House Hacking in Seattle

Successfully house hacking in a high cost of living market

Many investors' first foray into the real estate investing world is through house hacking. It's a logical first step to reduce your largest expense and is arguably one of the more immediately impactful investments you can make. I wouldn't be surprised if someone told me that house hacking is the most common entry point to real estate investing and FIRE. For those who live in a low or medium cost of living (COL) market, house hacking is straightforward. You purchase a 2+ unit, live in one unit, rent out the other unit(s), and completely cover your PITI. I consider this the "traditional" house hack. But what about high cost of living (HCOL) markets where the math doesn't quite pencil out?

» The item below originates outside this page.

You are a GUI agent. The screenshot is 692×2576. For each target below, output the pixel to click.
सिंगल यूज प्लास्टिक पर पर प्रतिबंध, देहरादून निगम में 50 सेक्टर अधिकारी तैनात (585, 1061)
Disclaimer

House hacking in a HCOL market - V1

When we lived in San Diego, Kat bought a condo and house hacked by renting out the other 2 bedrooms. We had roommates, shared common areas and even then, still paid some housing costs. This was a common setup at UCSD and other colleges in expensive neighborhoods: Students would routinely post on Facebook looking for roommates to share bedrooms, living rooms, and even walk-in closets. But it's not just budget-conscious college students doing this. On the BiggerPockets forums, you'll often read about how people rent out all sorts of makeshift living spaces to reduce their housing expense. It seemed like the key to house hacking in a HCOL market was to sacrifice some amount of personal space and comfort.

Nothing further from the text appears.